Figure 1. XK field well review with the 14-1/2 in. openhole area in amber.

Figure 2. Comparison of drilling fluid densities in XK field.

The main characteristic of this field was the transmission of pressure into the sands, as determined by modular dynamic testers (MDTs) in surrounding fields and in Well XK-1, where optical analysers were used to measure pressures and identify fluids. The recorded pressure gradient in Well XK-1 was 0.46 psi, which is comparable to a density of 1.07 g/cm3 (water). Pressure values as high as 4158.80 psi were reached at 1700 m (5580 ft) total vertical depth (TVD). Using a one-dimensional geomechanical model of the field, also known as a mechanical earth model (1D MEM), an investigation of the drilling events in the offset wells identified the key stages of severe lost circulation, water influx and stuck drill pipe due to differential pressure (Figure 1).

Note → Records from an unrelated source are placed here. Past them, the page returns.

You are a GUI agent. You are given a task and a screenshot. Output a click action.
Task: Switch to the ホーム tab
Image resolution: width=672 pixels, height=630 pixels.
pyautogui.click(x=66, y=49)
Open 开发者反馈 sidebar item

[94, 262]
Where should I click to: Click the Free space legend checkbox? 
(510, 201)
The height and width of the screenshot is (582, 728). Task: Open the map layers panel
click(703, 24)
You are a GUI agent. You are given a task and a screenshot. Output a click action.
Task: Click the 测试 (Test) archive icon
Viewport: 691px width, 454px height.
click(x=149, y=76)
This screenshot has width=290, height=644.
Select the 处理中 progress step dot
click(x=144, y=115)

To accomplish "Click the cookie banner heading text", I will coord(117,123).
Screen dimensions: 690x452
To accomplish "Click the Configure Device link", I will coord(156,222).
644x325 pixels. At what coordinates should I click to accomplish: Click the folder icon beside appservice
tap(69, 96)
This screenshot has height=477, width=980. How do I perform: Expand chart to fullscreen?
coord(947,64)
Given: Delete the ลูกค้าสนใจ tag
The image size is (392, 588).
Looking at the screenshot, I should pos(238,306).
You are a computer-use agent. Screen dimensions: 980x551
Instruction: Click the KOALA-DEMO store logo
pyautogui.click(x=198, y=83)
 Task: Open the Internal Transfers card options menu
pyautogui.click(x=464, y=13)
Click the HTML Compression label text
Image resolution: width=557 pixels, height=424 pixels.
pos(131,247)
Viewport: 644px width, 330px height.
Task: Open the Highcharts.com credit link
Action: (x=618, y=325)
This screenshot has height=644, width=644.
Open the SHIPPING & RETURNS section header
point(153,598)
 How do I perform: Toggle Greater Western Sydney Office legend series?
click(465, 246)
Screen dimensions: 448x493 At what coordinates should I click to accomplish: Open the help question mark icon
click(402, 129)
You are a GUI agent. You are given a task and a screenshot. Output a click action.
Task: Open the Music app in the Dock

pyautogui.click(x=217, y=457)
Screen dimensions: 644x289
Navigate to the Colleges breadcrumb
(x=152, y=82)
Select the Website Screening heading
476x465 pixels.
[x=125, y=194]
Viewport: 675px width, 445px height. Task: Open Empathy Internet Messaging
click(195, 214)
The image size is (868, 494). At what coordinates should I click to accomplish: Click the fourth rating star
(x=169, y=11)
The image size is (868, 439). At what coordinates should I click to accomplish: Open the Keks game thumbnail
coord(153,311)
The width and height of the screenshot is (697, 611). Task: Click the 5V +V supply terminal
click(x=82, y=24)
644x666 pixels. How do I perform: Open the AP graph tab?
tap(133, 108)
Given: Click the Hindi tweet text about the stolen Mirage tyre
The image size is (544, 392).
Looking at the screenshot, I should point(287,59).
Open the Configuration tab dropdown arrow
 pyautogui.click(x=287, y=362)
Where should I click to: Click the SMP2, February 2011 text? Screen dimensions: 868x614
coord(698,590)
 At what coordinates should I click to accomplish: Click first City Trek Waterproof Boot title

It was necessary to perform a sidetrack and run a contingency casing in the offset wells, resulting in 10 to 15 days of NPT per well for well control, in addition to increased equipment costs and contingency materials. The range of fluid densities in adjacent wells was also investigated. This work established the optimal drilling fluid density of 1.74 g/cm3 (14.52 lb/gal.), which would control water influx by pressure and reduce fluid loss into the formation (Figure 2).

Wellbore instability

Figure 3. Log comparison between three wells drilled in the same area.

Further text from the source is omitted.